The Bearded Tibetan Mastiff

Meet the Tibetan KyiApso (pronounced Kee-Op-So), said to be one of rarest breeds in the world. In Tibetan, “kyi” means dog and “apso” (as in Lhasa Apso) means “bearded,” and some sources say the breed also goes by the name, “Bearded Tibetan Mastiff.” This large (between 24-27 inches and weighing just under 100 pounds) dog is described as fast, athletic, extremely engaging, and playful. The November 1993 issue of Dog World Magazine included an article about the dogs which included this quote from Saralouise Anderson  “…these dogs don’t come to live at your home––they invade your heart…They are deliberate in each of their actions, whether playing, whether guarding home and family. They are anxious to please… I have never had a dog with more human qualities.”

The breed originally used to guard livestock and property was believed by some to be a variant of the Tibetan Mastiff, but there are differences between the two breeds that include coat, ears and tails. There was once a Tibetan KyiApso Club, but it seems to have collapsed in 1999, and while one source writes that no litters were registered after 2000, we found puppies for sale on the Internet. Buyer beware. Do your homework, ask questions, and be aware of “red flags.’ 

We’ve given you a taste of the breed, now read this article to learn more.

Image found on Pinterest and happily credited upon receipt of information.

2 thoughts on “The Bearded Tibetan Mastiff”

  1. Welllll… I’m afraid that Saralouise was a bit off the mark saying that they’re are “anxious to please” – unless she meant that they are anxious to please themselves! Some few of them (and I have lived with 28 of them over the last 22 years) are happy to follow commands if there are food rewards to be had. However, most of them simply are not interested in repeating behaviors just to make a human happy.

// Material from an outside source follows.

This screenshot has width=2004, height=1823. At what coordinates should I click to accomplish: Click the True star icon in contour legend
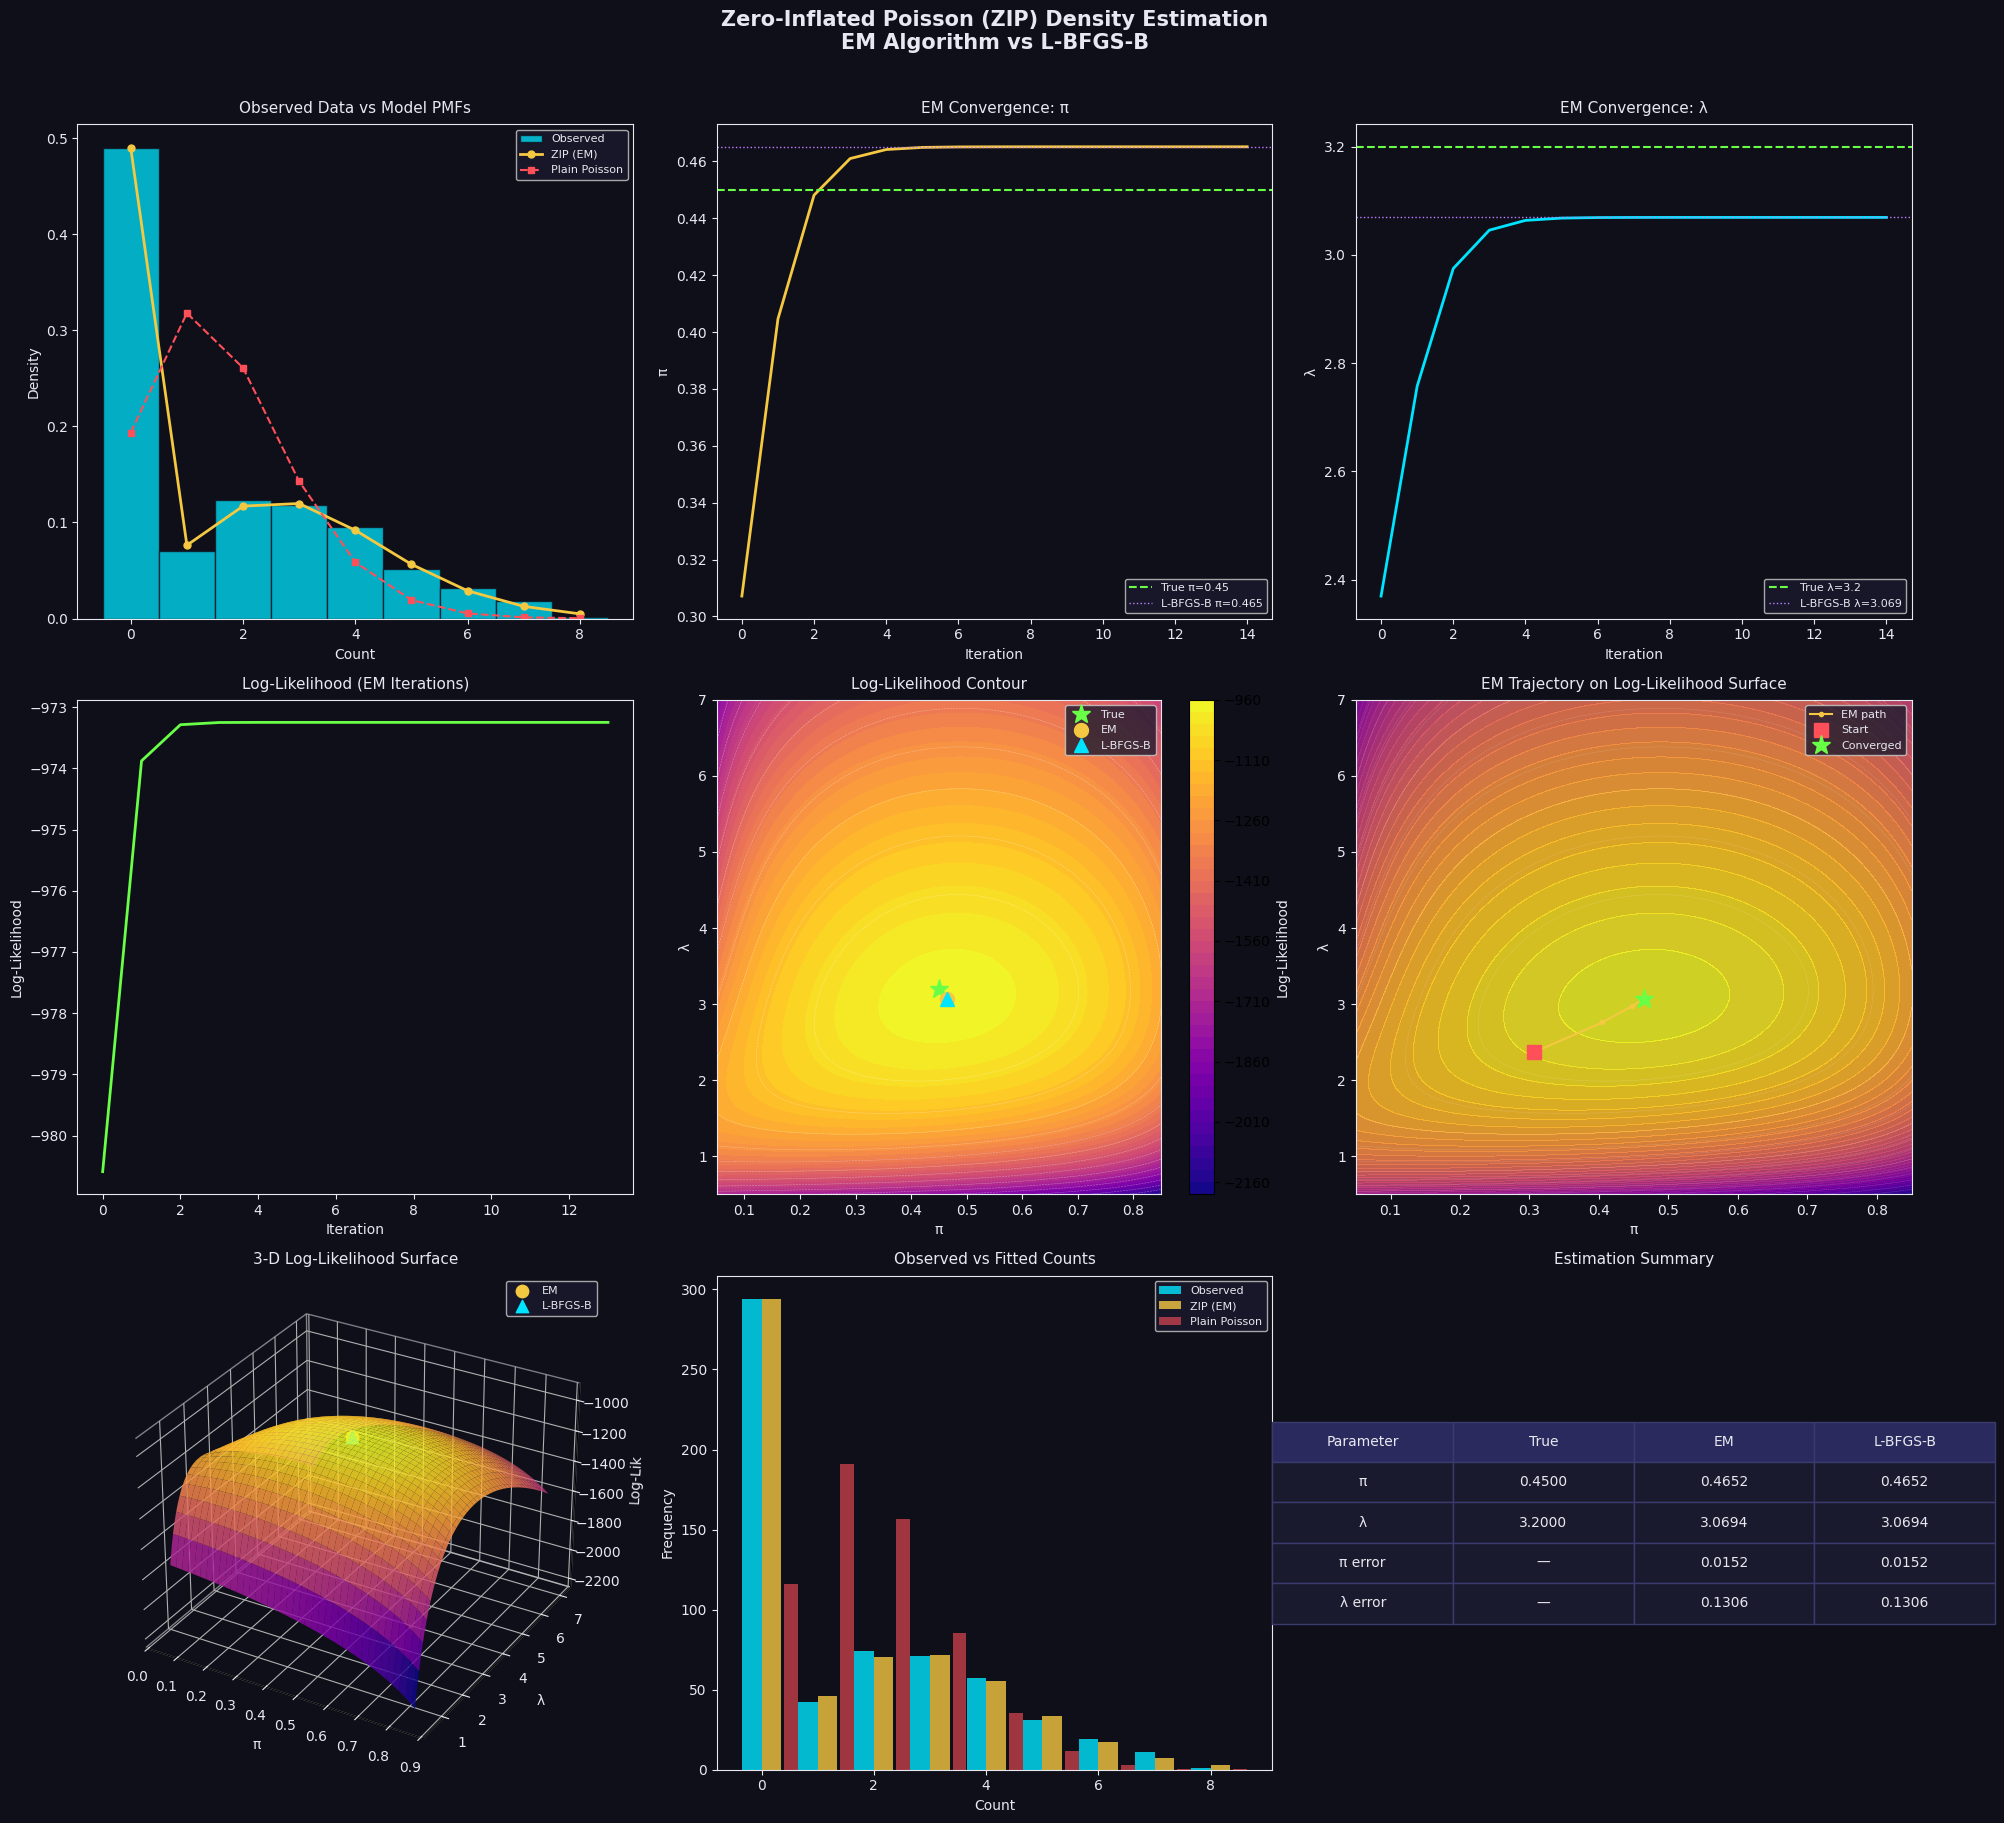1081,715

    Daniel’s contention that “research indicates that the Tibetan KyiApso is a distinct and separate breed” from the Tibetan Mastiff was more of a marketing angle than anything else. He did eventually admit that he had known all along that, in Tibet, they were one breed and that he had hoped to “create a new breed in the West”.

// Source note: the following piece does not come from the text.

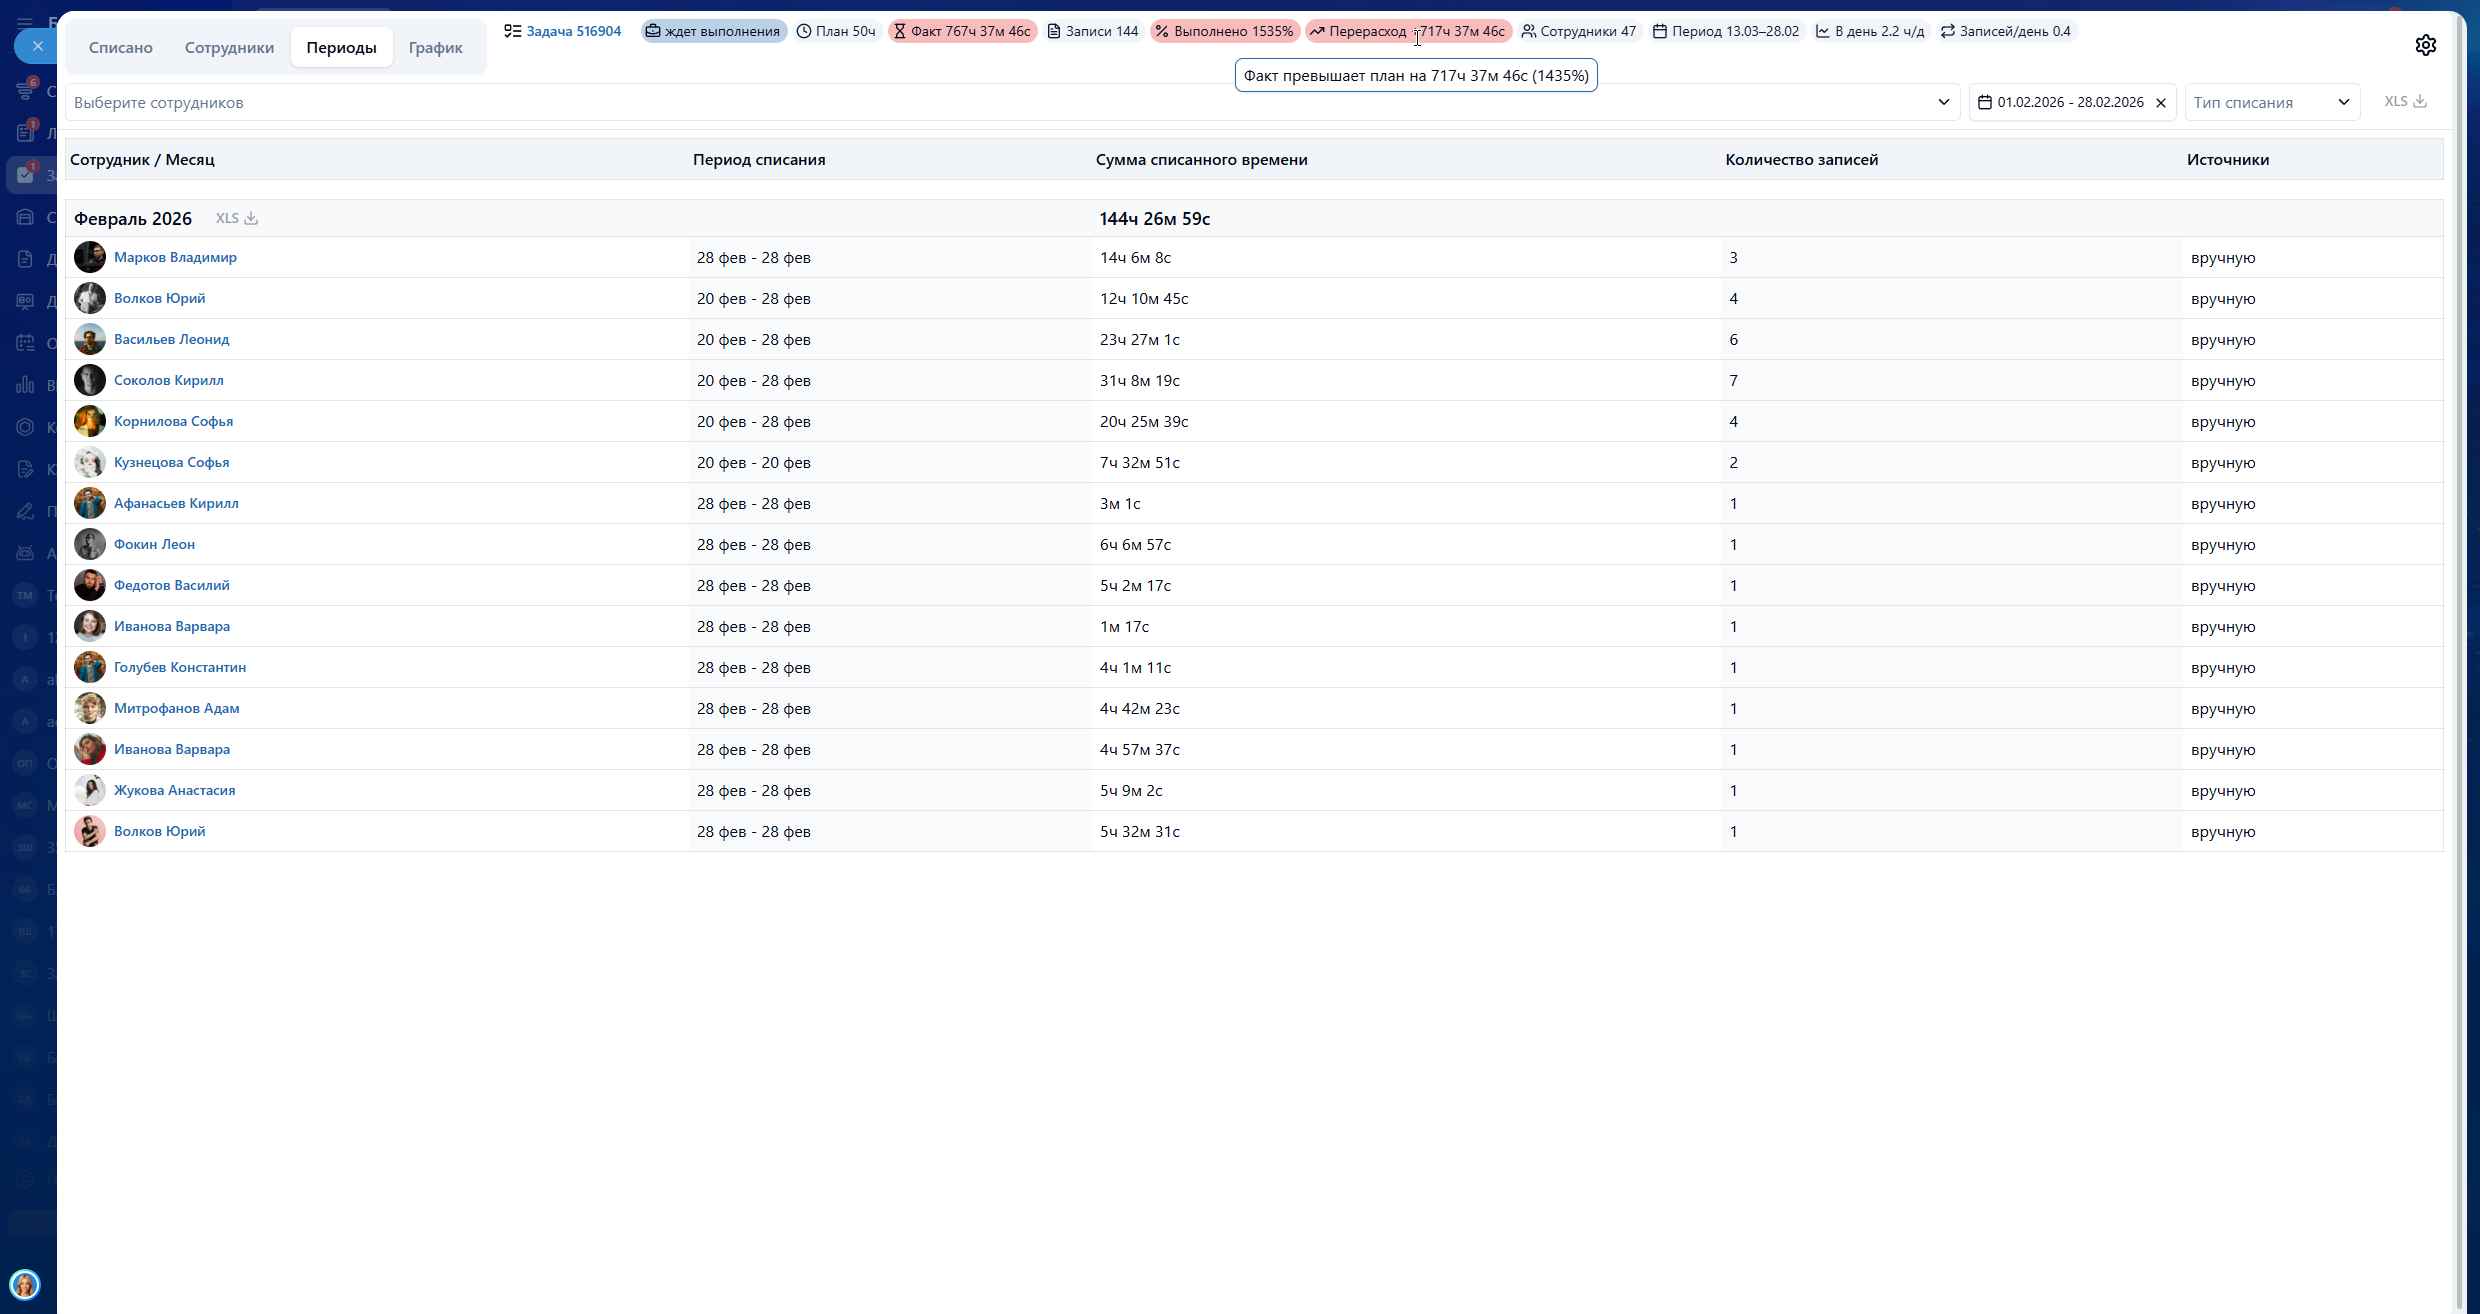Open the date range 01.02.2026 - 28.02.2026 picker
This screenshot has height=1314, width=2480.
pos(2069,102)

    Most people want dogs who will adore them and obey commands. Most people should stay far away from these dogs (and most Asian breeds). Unlike the more domesticated breeds, these guys have strong boundaries. And they do *not* love unconditionally. They don’t even *like* unconditionally…

    Yes, the club imploded in 1999. There was an oops father/daughter litter in 2000 back east. I’ve bred litters in ’96, ’99, ’03, and ’13 – and have kept most of the pups. I will not breed on from the pups born in ’13; their dam was carrying 18 fetuses, 17 of which were full term. Without surgical intervention, she and all of the pups would have died. When the five survivors die, that will be the end of the great “KyiApso” experiment – as far as I know.

    • I cannot say that I lived with 28 Kyiapsos over the years, I had only 1. He was definitely not the dog for everyone, but I will say that I heartily disagree that they are only eager to please when there is a food reward involved. My dog did what I asked of him because I was the one asking. He was never food motivated and when I tried food rewards he would refuse them, even if it was one of his favorite things. If anyone else asked him to do something he would only if he felt like doing so, but for me I had only to ask. He is long gone, but I will miss that dog until the day I leave this earth. I thank him and Danielfrom the bottom of my heart for starting me on this chapter of my journey through life. I know I would not be doing what I do today were it not for them.